### GIVEN TEXT

=======

]> git-server-git.apps.pok.os.sepia.ceph.com Git - rocksdb.git/commitdiff
Enable recycle_log_file_num option for point in time recovery (#12403)
authoranand76 <anand1976@users.noreply.github.com>
Thu, 21 Mar 2024 19:29:35 +0000 (12:29 -0700)
committerFacebook GitHub Bot <facebook-github-bot@users.noreply.github.com>
Thu, 21 Mar 2024 19:29:35 +0000 (12:29 -0700)
Summary:
This option was previously disabled due to a bug in the recovery logic. The recovery code in `DBImpl::RecoverLogFiles` couldn't tell if an EoF reported by the log reader was really an EoF or a possible corruption that made a record look like an old log record. To fix this, the log reader now explicitly reports when it encounters what looks like an old record. The recovery code treats it as a possible corruption, and uses the next sequence number in the WAL to determine if it should continue replaying the WAL.

This PR also fixes a couple of bugs that log file recycling exposed in the backup and checkpoint path.

Pull Request resolved: https://github.com/facebook/rocksdb/pull/12403

Test Plan:
1. Add new unit tests to verify behavior upon corruption
2. Re-enable disabled tests for verifying recycling behavior

Reviewed By: ajkr

Differential Revision: D54544824

Pulled By: anand1976

fbshipit-source-id: 12f5ce39bd6bc0d63b0bc6432dc4db510e0e802a

db/db_filesnapshot.cc
db/db_impl/db_impl.cc
db/db_impl/db_impl_compaction_flush.cc
db/db_impl/db_impl_open.cc
db/db_impl/db_impl_write.cc
db/db_wal_test.cc
db/db_write_test.cc
db/log_reader.cc
db/log_reader.h
tools/db_crashtest.py
unreleased_history/bug_fixes/recycle_logs_point_in_time_recovery.md [new file with mode: 0644]

index 711c55c9e6b533401b403574158441ea930f2b83..cbc2db14f247be078171f769c0081cc8d0d65ada 100644 (file)

=======

### WHAT YOU NEED TO DO
**a.** Print everything in the commit page from "authoranand76 <anand1976@users.noreply.github.com>" down to "eckpoint path.".
**b.** Decide whether each statement agrees with the commit page, answering yes or no and quoting the words that decide it: (i) The option had been disabled because of a bug in the recovery logic. (ii) The change was reviewed by anand1976. (iii) The test plan includes re-enabling tests that had been disabled.
**c.** According to the commit page, what does the recovery code use to decide whether to keep replaying the WAL?
The listing that comes after has no connection to the commit page.

### DATA BLOCK
=======

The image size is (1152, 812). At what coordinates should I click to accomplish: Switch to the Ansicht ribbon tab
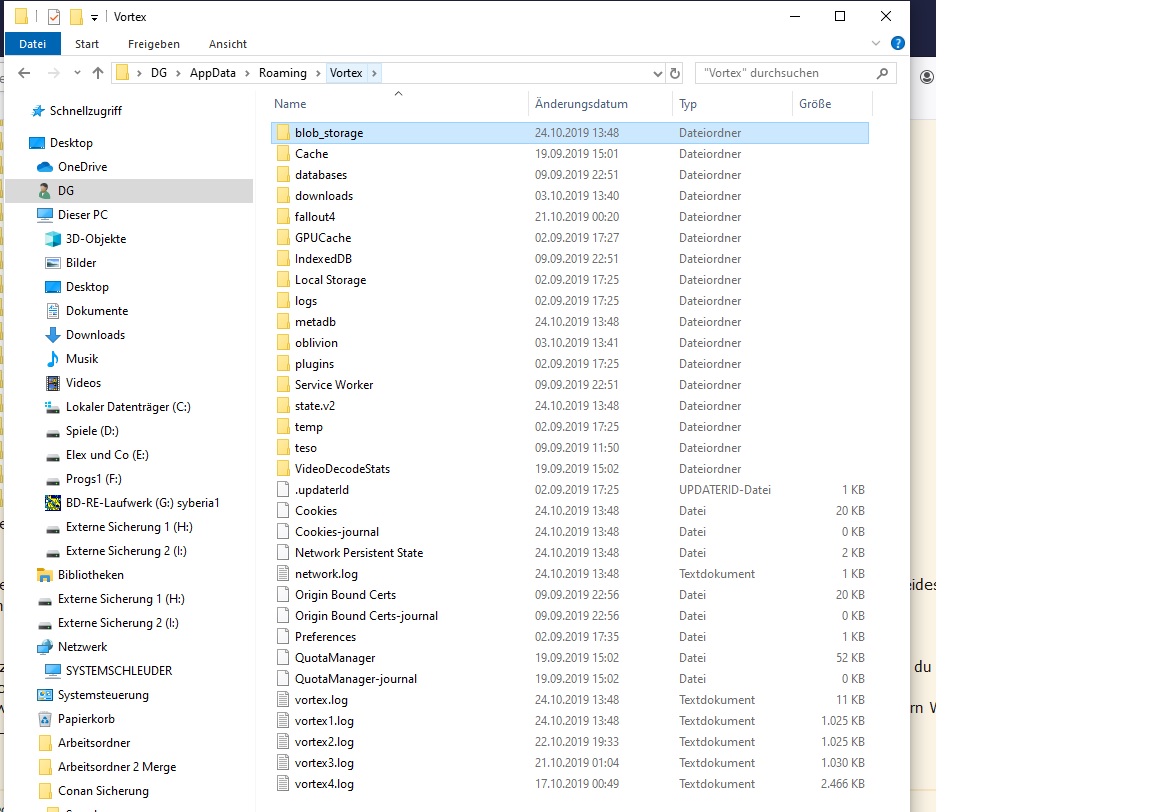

=======

### EXPECTED OUTPUTS
**a.**
authoranand76 <anand1976@users.noreply.github.com>
Thu, 21 Mar 2024 19:29:35 +0000 (12:29 -0700)
committerFacebook GitHub Bot <facebook-github-bot@users.noreply.github.com>
Thu, 21 Mar 2024 19:29:35 +0000 (12:29 -0700)
Summary:
This option was previously disabled due to a bug in the recovery logic. The recovery code in `DBImpl::RecoverLogFiles` couldn't tell if an EoF reported by the log reader was really an EoF or a possible corruption that made a record look like an old log record. To fix this, the log reader now explicitly reports when it encounters what looks like an old record. The recovery code treats it as a possible corruption, and uses the next sequence number in the WAL to determine if it should continue replaying the WAL.

This PR also fixes a couple of bugs that log file recycling exposed in the backup and checkpoint path.

**b.**
(i) Yes: "This option was previously disabled due to a bug in the recovery logic."
(ii) No: "Reviewed By: ajkr"
(iii) Yes: "Re-enable disabled tests for verifying recycling behavior"

**c.** The next sequence number in the WAL.